Bratislava, Feb 13 (CTK) – The Regional Court in Bratislava has dismissed the lawsuit in which Czech PM Andrej Babis challenged as unrightful his registration as a former Czechoslovak communist secret police (StB) agent in StB files, the court spokesman Pavol Adamciak told CTK on Tuesday.
The regional court dealt with the case again after the Slovak Constitutional Court (US) last year cancelled the definitive verdicts of the regional and the supreme courts, which previously ruled in favour of Babis in his dispute with the Slovak Nation’s Memory Institute (UPN), which is in charge of the StB archives.
Adamciak said the Regional Court made the decision on January 30. In accordance with the US decision, the Regional Court said in its verdict that the UPN should not have been the respondent party in the dispute.
The verdict will take effect after being delivered to both sides in dispute, which are Babis and the UPN. No remedy measure can be taken to challenge it.
The UPN welcomes the court verdict saying, in accordance with the previous US decision, that the UPN was not a body entitled to be sued, UPN spokesman Jergus Sivos said.
He said it was not the UPN who infringed upon Babis’s personality rights in a situation where a law binds the UPN to release StB archive documents.
Lawyer Pavol Polacek, whose office represented the UPN in the dispute, said the latest court verdict means that Babis, a native of Bratislava, has failed to clean his name.
“At present, no decision exists that Andrej Babis was registered as an StB agent unrightfully. If he wanted to further deal with the issue, he may sue someone else. The US did not say whom. He [Babis] would have to analyse this first,” Polacek told CTK.
Babis, 63, a Slovak-born billionaire, entered politics in the Czech Republic in the early 2010s. His ANO movement was part of the Czech government from 2014 and smoothly won last October’s general election. Babis’s single-party minority government lost a confidence vote in parliament in January and has been ruling in resignation since. President Milos Zeman has assigned Babis to launch new government-forming talks.
The dismissal of Babis’s lawsuit in the new court proceedings was no surprise, since the Bratislava Regional Court judges were bound by the previous US decision.

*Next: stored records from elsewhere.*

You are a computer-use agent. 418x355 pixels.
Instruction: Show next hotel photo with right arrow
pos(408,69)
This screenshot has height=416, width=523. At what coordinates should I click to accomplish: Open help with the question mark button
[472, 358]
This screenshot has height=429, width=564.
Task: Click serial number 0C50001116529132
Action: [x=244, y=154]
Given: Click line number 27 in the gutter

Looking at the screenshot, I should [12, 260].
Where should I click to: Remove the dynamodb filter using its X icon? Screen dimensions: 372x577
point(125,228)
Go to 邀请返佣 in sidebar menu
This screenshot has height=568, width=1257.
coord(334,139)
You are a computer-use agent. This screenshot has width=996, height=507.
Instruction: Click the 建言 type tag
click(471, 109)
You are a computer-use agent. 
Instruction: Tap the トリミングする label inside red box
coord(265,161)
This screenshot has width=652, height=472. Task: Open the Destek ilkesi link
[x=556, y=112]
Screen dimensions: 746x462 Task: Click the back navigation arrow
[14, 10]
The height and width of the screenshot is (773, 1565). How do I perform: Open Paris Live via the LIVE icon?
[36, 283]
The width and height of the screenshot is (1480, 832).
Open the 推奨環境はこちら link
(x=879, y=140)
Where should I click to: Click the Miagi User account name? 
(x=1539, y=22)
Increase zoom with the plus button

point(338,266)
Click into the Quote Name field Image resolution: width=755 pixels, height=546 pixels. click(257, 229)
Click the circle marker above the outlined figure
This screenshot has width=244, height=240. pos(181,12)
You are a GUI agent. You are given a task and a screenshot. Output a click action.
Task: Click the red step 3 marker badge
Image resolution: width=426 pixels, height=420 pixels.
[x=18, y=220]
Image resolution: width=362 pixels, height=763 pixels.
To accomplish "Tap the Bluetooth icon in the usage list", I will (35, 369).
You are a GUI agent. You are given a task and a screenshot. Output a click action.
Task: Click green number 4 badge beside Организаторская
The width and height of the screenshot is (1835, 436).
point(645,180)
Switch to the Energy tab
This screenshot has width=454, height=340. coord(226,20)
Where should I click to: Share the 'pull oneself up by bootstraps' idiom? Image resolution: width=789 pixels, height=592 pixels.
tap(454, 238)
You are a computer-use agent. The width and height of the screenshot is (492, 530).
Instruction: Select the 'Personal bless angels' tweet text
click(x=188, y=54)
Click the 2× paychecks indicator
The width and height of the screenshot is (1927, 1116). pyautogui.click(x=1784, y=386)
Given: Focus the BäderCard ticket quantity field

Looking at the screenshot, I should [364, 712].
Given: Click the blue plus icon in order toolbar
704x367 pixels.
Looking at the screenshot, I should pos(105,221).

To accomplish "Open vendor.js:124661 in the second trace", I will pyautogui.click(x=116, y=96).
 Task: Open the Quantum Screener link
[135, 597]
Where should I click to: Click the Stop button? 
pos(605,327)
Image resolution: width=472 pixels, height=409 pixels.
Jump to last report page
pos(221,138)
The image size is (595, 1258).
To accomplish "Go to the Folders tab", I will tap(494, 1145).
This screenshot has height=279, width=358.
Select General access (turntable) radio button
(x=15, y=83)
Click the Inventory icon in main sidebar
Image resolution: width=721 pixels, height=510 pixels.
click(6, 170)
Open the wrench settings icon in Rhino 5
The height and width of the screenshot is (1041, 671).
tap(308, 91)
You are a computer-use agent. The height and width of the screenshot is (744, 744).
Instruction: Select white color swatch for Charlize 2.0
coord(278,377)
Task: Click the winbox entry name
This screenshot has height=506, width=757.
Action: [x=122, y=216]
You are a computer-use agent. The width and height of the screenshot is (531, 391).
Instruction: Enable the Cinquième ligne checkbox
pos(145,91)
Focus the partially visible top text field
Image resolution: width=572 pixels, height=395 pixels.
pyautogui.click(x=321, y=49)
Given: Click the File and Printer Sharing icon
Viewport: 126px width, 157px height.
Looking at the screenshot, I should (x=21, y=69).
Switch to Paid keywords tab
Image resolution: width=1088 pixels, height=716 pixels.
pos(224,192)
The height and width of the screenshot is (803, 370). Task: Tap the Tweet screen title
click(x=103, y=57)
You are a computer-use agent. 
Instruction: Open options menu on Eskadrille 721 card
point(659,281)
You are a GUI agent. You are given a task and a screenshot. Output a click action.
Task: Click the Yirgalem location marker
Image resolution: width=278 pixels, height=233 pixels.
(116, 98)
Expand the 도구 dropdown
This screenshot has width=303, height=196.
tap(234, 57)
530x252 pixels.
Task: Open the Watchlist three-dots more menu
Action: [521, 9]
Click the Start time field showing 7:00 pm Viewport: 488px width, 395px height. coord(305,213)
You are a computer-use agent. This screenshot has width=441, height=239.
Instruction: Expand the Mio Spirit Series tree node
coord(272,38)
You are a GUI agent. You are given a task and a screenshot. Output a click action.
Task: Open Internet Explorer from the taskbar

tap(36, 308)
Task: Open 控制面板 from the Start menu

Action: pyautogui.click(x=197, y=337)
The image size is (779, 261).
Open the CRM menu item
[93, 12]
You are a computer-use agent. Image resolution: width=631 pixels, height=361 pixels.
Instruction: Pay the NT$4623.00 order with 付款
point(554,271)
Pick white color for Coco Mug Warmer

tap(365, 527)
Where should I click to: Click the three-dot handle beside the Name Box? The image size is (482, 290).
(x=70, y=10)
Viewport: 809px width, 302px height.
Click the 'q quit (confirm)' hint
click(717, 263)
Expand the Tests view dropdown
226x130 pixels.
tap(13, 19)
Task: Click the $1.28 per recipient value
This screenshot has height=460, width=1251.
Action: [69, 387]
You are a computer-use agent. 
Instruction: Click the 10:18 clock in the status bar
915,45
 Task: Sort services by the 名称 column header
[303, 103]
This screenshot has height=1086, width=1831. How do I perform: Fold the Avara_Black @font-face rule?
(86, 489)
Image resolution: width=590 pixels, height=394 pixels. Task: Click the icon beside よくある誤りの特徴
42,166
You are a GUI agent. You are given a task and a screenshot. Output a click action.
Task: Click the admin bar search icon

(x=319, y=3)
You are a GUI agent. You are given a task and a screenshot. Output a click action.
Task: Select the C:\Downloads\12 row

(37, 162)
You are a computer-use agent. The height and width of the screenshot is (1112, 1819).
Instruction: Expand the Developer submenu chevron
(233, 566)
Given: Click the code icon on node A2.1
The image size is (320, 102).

The US also stated last year that in the Babis case, Slovak courts wrongly based their verdicts on the testimony of former StB officers who had not been relieved of their duty of confidentiality, however.
Furthermore, the US challenged the trustworthiness of these witnesses who testified in favour of Babis and whose testimonies were crucial in the original court proceedings.
“The appeals court states, in the sense of the Constitutional Court’s statement, that the party, which is the respondent in the dispute, did not infringe upon the personal rights of the complainant,… which is why the lowest-level [district] court should have dismissed the lawsuit due to the sued party’s lacking entitlement to be sued,” Adamciak said, adding that this is why the Regional Court has now changed the district court’s original verdict by dismissing Babis’s lawsuit.
Slovak lawyers previously said the US decision was a breakthrough that will influence other similar cases.
The US did not say, however, which institution in Slovakia should be sued by the people who complain of their names unrightfully figuring in StB files.
According to some lawyers, the respondent party should be the Interior Ministry. Interior Minister Robert Kalinak rejected this last year, saying that his office does not have the StB archives at its disposal.
Babis dismisses having ever knowingly cooperated with the StB.
According to archive documents, he became a StB confidant in 1980 and two years later, he was won over for cooperation with the StB as an agent, codenamed Bures, by StB officer Julius Suman. The latter, however, said in the original court proceedings that this information was untrue and that the StB never recruited Babis.